GIVEN DATA:
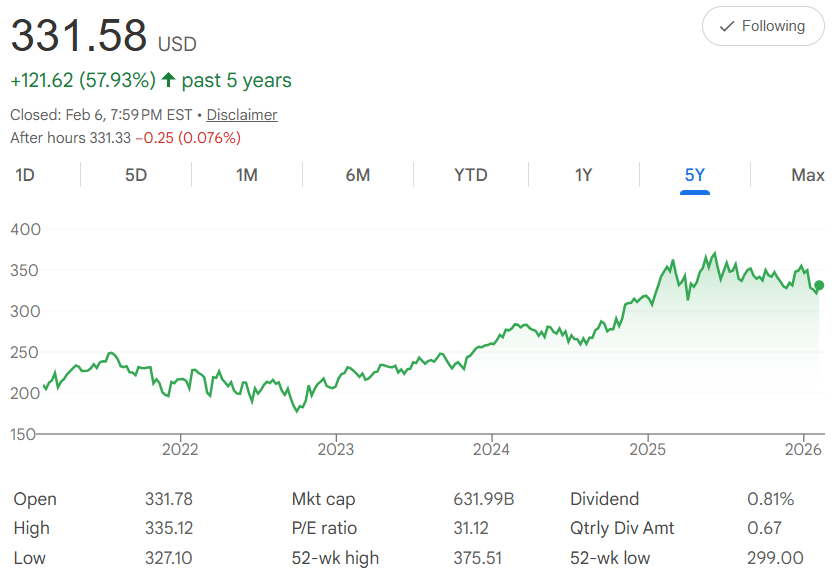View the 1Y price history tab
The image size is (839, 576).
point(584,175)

* * *

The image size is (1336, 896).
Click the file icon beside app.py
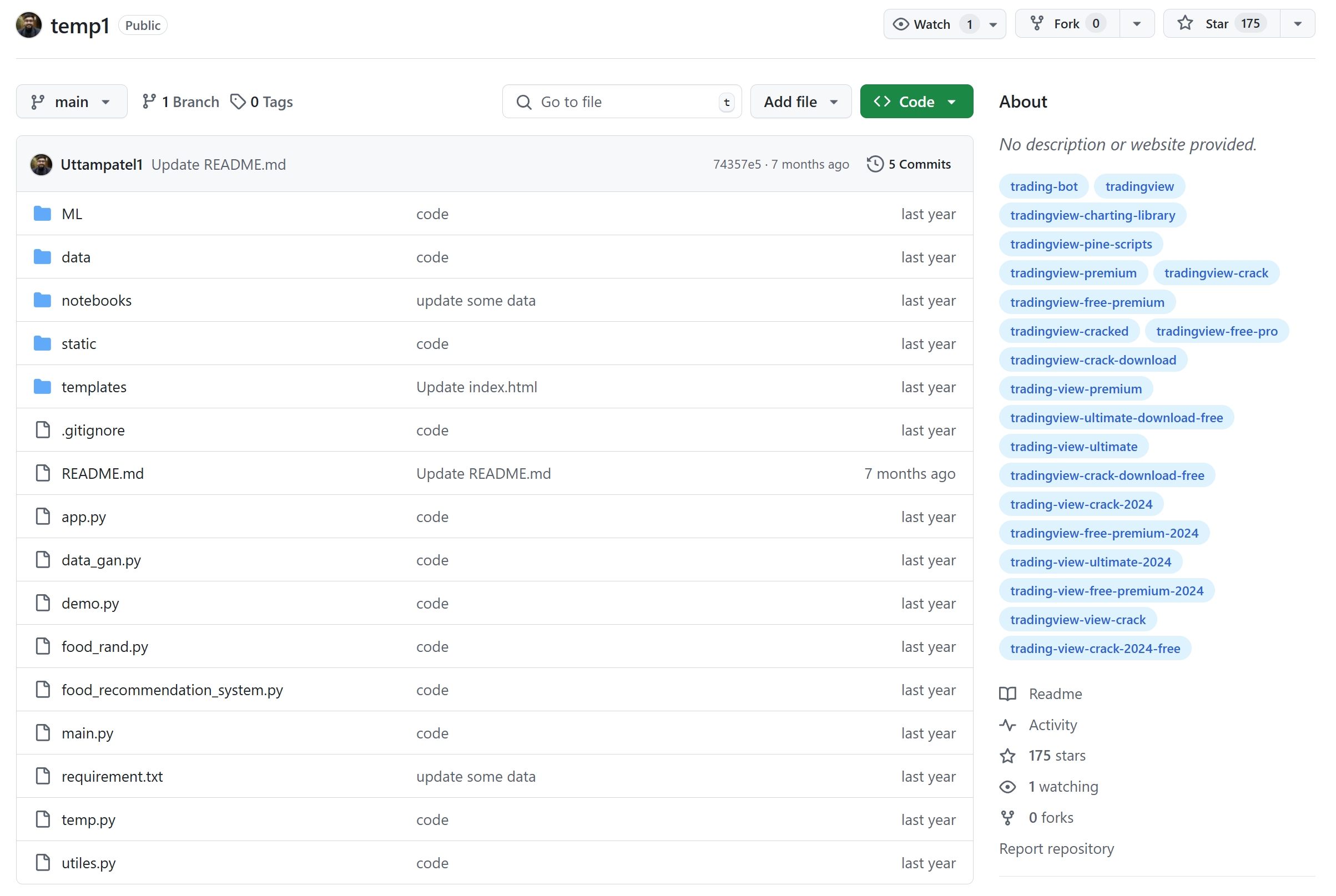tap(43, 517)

PROMPT: Render the entries from the line with "View the 1Y price history tab" up to and including the line with "point(584,175)" as a Markdown table with the columns Number and Record line, skipping blank lines. Leave the pictures out of the answer.

RESULT OF THE EXERCISE:
| Number | Record line |
|---|---|
| 1 | View the 1Y price history tab |
| 2 | The image size is (839, 576). |
| 3 | point(584,175) |